L'Homme incendié (The Man in flames) - During the seven days which preceding his ordeal, the thinker Giordano Bruno writes a memoir in which he describes his doctrine, and his life marked by an assumed homosexuality. The English translation of this novel by Lis Nash has been nominated in the Times Litterary Supplement as one of the ten best books of the year by the literary critic Tariq Ali.

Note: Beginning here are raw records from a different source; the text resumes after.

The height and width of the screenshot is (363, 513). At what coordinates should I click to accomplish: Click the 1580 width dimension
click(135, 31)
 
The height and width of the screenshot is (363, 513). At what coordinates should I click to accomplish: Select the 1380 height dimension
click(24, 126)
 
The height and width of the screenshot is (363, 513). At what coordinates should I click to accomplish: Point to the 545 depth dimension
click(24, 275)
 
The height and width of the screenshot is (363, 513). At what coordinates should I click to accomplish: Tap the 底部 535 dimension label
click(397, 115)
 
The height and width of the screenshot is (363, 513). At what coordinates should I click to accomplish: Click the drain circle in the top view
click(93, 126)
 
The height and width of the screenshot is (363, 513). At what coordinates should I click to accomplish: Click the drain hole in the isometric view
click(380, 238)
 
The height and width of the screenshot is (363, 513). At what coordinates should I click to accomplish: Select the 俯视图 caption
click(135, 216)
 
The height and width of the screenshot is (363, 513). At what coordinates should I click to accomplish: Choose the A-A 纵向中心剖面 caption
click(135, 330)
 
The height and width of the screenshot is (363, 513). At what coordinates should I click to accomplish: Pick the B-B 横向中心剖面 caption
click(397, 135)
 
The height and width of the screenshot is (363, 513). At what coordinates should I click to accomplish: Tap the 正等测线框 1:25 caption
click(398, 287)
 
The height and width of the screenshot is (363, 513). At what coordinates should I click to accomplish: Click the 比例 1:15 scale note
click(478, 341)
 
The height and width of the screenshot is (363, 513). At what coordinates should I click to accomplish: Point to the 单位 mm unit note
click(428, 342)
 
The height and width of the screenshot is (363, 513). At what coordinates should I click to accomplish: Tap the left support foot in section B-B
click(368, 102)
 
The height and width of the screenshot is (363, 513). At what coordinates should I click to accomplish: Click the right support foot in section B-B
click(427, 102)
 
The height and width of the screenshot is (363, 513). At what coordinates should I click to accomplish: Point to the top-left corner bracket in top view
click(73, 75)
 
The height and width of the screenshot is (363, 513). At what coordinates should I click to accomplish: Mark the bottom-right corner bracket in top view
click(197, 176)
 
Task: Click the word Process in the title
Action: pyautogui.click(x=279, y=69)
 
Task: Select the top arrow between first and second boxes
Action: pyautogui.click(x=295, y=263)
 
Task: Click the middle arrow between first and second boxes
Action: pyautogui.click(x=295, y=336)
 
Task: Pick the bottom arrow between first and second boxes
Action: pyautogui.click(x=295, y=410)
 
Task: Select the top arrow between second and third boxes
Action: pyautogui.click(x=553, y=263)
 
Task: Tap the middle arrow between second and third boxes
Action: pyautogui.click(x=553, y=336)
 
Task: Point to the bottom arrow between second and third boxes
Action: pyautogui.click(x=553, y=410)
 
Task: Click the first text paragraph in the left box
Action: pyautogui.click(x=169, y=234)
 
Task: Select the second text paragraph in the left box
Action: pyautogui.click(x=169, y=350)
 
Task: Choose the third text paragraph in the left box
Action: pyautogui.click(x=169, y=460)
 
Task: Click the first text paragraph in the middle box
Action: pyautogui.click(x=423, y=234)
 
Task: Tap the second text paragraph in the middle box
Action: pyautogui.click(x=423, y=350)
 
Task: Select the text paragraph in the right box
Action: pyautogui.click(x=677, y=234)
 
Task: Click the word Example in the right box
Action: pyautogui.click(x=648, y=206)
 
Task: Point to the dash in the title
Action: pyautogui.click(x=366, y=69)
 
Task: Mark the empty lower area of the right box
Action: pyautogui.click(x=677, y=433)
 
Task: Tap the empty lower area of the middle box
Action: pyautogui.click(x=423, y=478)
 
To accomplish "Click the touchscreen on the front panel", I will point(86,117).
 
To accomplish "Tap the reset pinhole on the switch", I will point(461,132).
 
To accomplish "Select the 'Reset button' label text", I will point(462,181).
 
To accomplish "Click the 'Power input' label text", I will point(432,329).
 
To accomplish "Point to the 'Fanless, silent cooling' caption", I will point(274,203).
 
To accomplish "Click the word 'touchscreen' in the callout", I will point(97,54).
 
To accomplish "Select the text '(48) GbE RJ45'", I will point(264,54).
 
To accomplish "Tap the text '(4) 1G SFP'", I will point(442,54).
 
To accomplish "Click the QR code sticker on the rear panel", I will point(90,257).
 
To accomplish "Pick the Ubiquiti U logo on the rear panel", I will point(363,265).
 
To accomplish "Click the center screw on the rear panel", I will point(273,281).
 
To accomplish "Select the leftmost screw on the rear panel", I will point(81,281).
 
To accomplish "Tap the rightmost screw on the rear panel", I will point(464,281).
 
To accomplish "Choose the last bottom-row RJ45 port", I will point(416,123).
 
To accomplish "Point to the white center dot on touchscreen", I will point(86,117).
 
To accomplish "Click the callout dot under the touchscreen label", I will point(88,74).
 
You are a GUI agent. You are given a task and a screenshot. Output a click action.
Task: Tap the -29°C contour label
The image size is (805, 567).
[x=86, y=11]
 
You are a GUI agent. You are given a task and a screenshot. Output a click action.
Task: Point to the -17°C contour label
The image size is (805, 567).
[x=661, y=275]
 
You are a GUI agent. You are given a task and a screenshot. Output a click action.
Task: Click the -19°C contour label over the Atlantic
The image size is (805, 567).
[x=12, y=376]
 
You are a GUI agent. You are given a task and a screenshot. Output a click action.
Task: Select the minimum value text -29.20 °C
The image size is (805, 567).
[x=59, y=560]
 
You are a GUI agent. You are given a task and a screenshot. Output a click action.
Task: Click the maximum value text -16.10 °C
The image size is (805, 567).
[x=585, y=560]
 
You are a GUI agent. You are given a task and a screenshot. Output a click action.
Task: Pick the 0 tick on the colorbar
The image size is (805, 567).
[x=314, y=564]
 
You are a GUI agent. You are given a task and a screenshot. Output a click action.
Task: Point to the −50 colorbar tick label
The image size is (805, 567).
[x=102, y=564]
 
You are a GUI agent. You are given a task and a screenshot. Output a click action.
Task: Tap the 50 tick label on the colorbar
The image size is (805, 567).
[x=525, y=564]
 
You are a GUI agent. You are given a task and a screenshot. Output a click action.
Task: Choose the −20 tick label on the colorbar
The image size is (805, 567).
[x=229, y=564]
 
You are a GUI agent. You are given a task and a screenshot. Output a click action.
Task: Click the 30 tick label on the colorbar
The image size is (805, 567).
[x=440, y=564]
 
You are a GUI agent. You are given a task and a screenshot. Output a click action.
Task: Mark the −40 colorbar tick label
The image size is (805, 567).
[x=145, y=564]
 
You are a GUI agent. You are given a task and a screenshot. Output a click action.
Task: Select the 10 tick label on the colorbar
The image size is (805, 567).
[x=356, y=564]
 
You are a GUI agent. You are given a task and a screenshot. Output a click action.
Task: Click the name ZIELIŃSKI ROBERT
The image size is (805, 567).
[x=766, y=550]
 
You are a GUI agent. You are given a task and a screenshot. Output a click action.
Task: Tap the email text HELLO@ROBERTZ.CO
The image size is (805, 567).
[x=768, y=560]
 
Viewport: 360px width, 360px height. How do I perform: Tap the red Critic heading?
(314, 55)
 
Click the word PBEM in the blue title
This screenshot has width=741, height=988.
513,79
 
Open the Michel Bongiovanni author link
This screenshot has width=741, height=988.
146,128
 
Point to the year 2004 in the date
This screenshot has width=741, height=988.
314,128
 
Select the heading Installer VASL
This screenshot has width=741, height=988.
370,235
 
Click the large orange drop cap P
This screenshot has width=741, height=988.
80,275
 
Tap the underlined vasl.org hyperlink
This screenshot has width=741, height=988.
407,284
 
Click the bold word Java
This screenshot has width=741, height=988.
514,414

Comœdia - Gobbio is a being endowed – or hampered – by a miraculous power which keeps him for finding love. In the Quotidien des Livres, Alain Bosquet presents this 'angel’s story' as a 'claim for gender mixing'! And he goes on: 'Comœdia is written in a cheerful style with a insatiable appetite. For the character of Gobbio, whatever contradictory and evasive he may be, never dispenses with a true interiority.'
Le Roi de Sicile - Pier Angelerio, an hermit became pope under the name of Celestine V, made himself famous by voluntarily renouncing his office after six months of reign. As a cubist fresco on the theme of power, this story looks back at millennialism and a ‘happy age’ that could come. One might see it as a politic allegory about the 90’: the utopia devoured by cynicism. So is the conclusion of Jean-Philippe Catinchi in the Monde des Livres: ‘The lesson of Filippini’s saint hermit remains wise : giving up is the only act of courage.'
Un Amour de Paul - In Rome, a screenwriter is taking over a project that the late Pier Paolo Pasolini had in his mind: write the script for a film about the life of Saint Paul. At the abbey of Tre Fontane, at the very place where the apostle went through his ordeal, he meets an actress, Eden Pym, who follows a spiritual path.
Deux Testaments - A young boy who throws his copy of the Torah into the fire at the moment when Hitler triggers the extermination of the Jews of Europe. His story in the war and post-war. The book was chronicled for the Figaro Littéraire by Astrid de Larminat who writes: “Not enough to throw at 12 his Bible into the fire to get rid of the Most High; as Saint Augustine says, God flees those who seek Him and seeks those who flee Him.”
Le Combat des Trente - In 2100, geopolitical and environmental cataclysms have turned Paris into a forest occupied with ruined monuments and wild beasts. Commandés and Assassins challenge each other in the heart of a former thirteenth arrondissement. This chronicle of an Europe back to middle age revisits an episode of the Hundred Years War, the tournament between the fortresses of Josselin and Ploërmel.
Viola d'Amor - Written in the style of a 18th century narrative – the one of freedom! – this 'exercice de style' tells the erotic adventure of Tristano, who plays viola d'amore, and was sent to a village in the Italian Alps with a mission to accompany the last moments of a local tyrant.
Motifs - Collage of texts and images about the question that André Breton used as an incipit in his Nadja: “Who am I?”
Rimbaldo - In 1880, in Aden, a group photo was taken on the terrace of the Hôtel de l'Univers. One of the characters appearing on the picture is none other than the poet Arthur Rimbaud – the poet or ex-poet since he gave up writing to seek his fortune in Abyssinia.
J'aimerai André Breton - In September 1966, the surrealist writer André Breton ends his summer vacation in Saint-Cirq-Lapopie, when he receives a visit from a young woman named Chance. As a person who flees the male domination, she will make of her meeting with the ‘pope’ of surrealism the first step on the path to a mystic conversion. For Mohammed Aissaoui (Le Figaro Littéraire), ‘one understand, or would like to understand, that sacred, mystic and solitude are roads to freedom’.